MagenticOne orchestrator. Works when the task is long, open-ended, and benefits from explicit plan tracking. The dual ledger is overhead for short tasks; it pays off when the team works on something for many turns.
Swarm chat. Works when the conversation is linear and ownership genuinely transfers between specialists. Customer service is the textbook case.
Where group chats go wrong
The failure modes below recur across all four patterns.
Redundant contributions. Every agent feels obligated to speak on every turn, producing cycles of near-identical content. Give agents a "nothing to add" response and let them stay silent.
Runaway conversations. Without strict termination, the conversation continues past the point of usefulness. Always combine MaxMessageTermination with at least one content-based condition.
Selector misfires. The selector repeatedly picks the same agent, or cycles through a subset of the team. Tune the selector's prompt; add examples of when each agent should be invoked.
Context bloat.
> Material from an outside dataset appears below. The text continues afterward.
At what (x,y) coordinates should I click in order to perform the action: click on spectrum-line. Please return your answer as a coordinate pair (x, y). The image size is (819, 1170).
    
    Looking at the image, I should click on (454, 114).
Every agent reads the full conversation at every turn. On long chats, the context window fills. Apply compaction between turns or use sliding windows of recent messages.
Role drift. An agent primed for writing starts reviewing, and vice versa, because the shared conversation is full of reviewer output. Keep each agent's system prompt strict about their mandate.
Silent failures. An agent produces garbage but the group accepts it. Add per-agent quality checks or a supervisor that vetoes clearly wrong contributions.
Trade against single-agent and simpler multi-agent shapes
Group chat is only the right pattern when the collaboration actually needs multiple agents in the same conversation. For many workloads, a supervisor or a chain is simpler and cheaper.
| Axis | Single agent | Supervisor | Shared scratchpad | Group chat |
|---|---|---|---|---|
| Speakers in one turn | 1 | 1 (specialist) | 0 to many (async) | 1 (chosen) |
| Next-speaker decision | None | Supervisor picks | Any agent writes | Pattern-specific |
| Best team size | 1 | 3 to 10 | 2 to 4 | 2 to 5 |
| Adaptivity | Low | Medium | High | High (selector), low (round-robin) |
| Overhead | Minimal | Supervisor turns | Shared state reads | Selector calls per turn |
Group chat shines when agents need to respond to each other rather than be dispatched. That is a narrower case than casual multi-agent architecture diagrams suggest.
Neighbors in the series
Supervisor and router, hierarchical teams, handoffs and swarms, and shared scratchpad, the previous four articles, are the coordination topologies group chat patterns compose with. MagenticOne is referenced in the hierarchical teams article; this article is where its next-speaker selection is covered in depth. Human-in-the-loop, in the Safety stage, is often a participant in group chats as a distinguished speaker.
References
- Wu, Qingyun, et al. AutoGen: Enabling Next-Gen LLM Applications via Multi-Agent Conversation. 2023.
- Fourney, Adam, et al. Magentic-One: A Generalist Multi-Agent System for Solving Complex Tasks. Microsoft Research, 2024.
- OpenAI. Swarm: lightweight multi-agent orchestration. 2024.
- LangChain. Multi-agent patterns and selectors in LangGraph. 2024.
- Anthropic. Building effective agents. December 2024.